## Brief
Please return every line of the records below word for word, leaving the pictures out of your answer.

## Records for this exercise
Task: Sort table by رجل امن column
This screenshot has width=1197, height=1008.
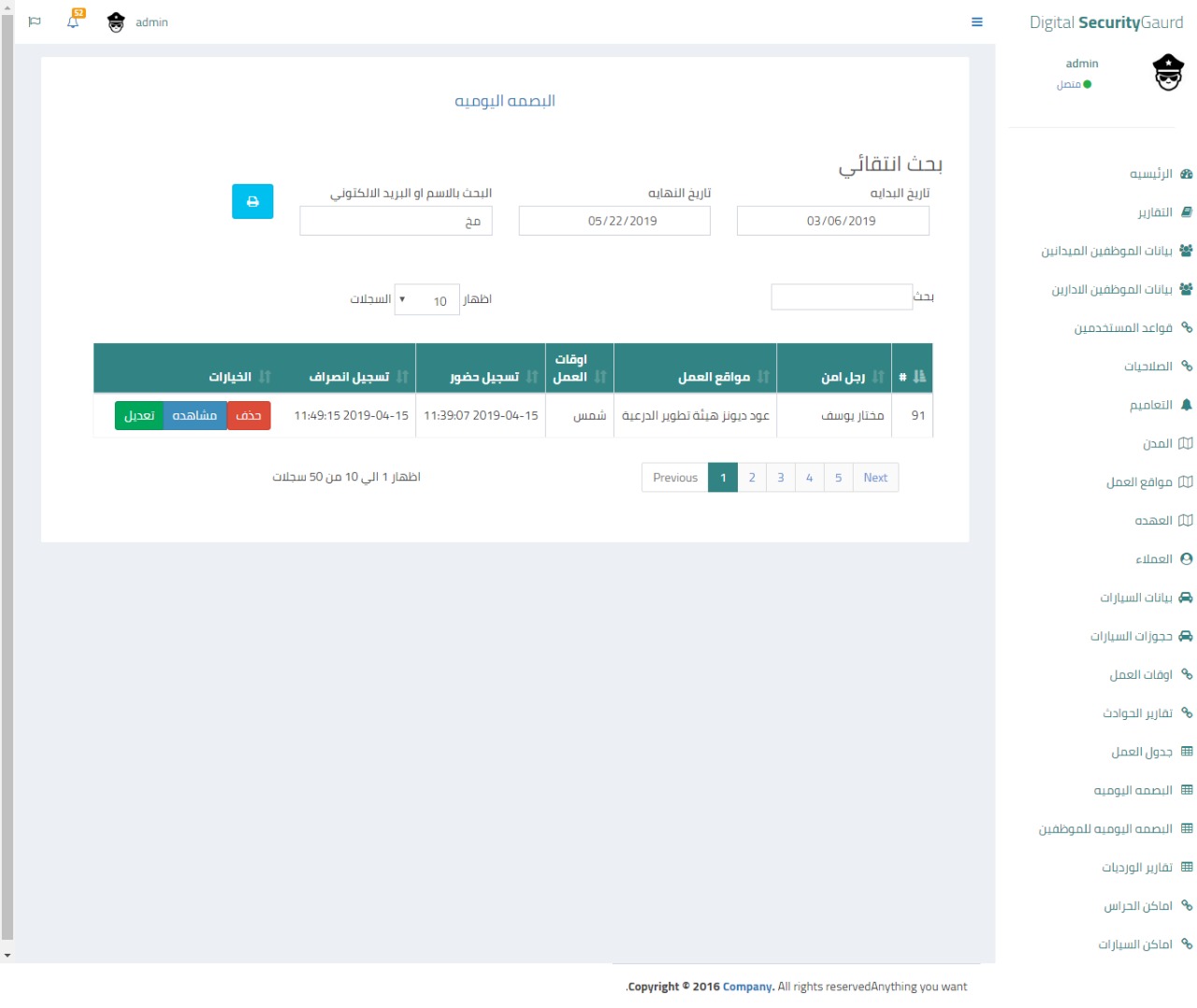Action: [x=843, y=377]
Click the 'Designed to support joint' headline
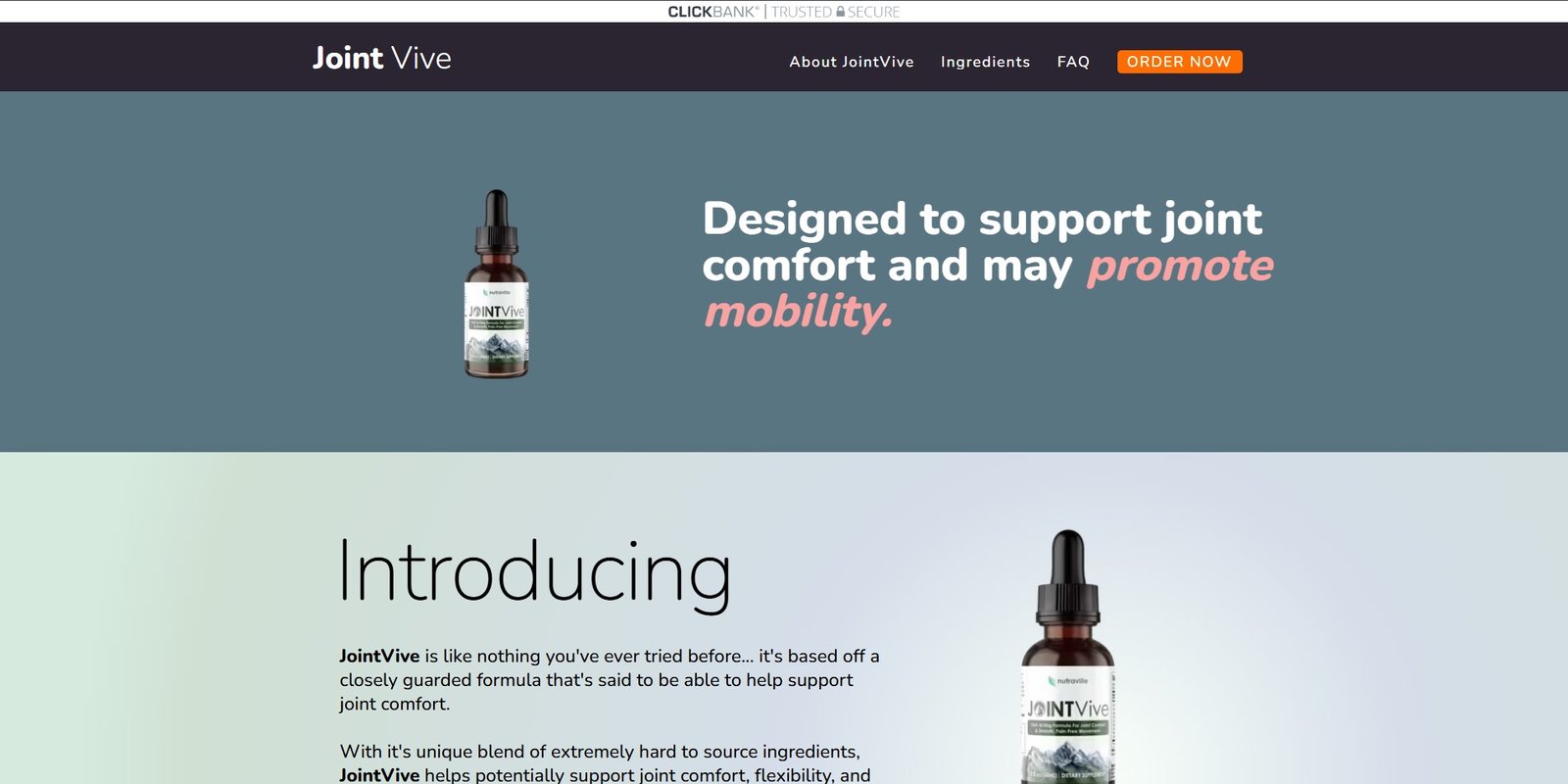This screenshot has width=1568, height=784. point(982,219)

## Solution
Task: Sort table by رجل امن column
This screenshot has width=1197, height=1008.
Action: [x=843, y=377]
Click the 'Designed to support joint' headline
This screenshot has width=1568, height=784. point(982,219)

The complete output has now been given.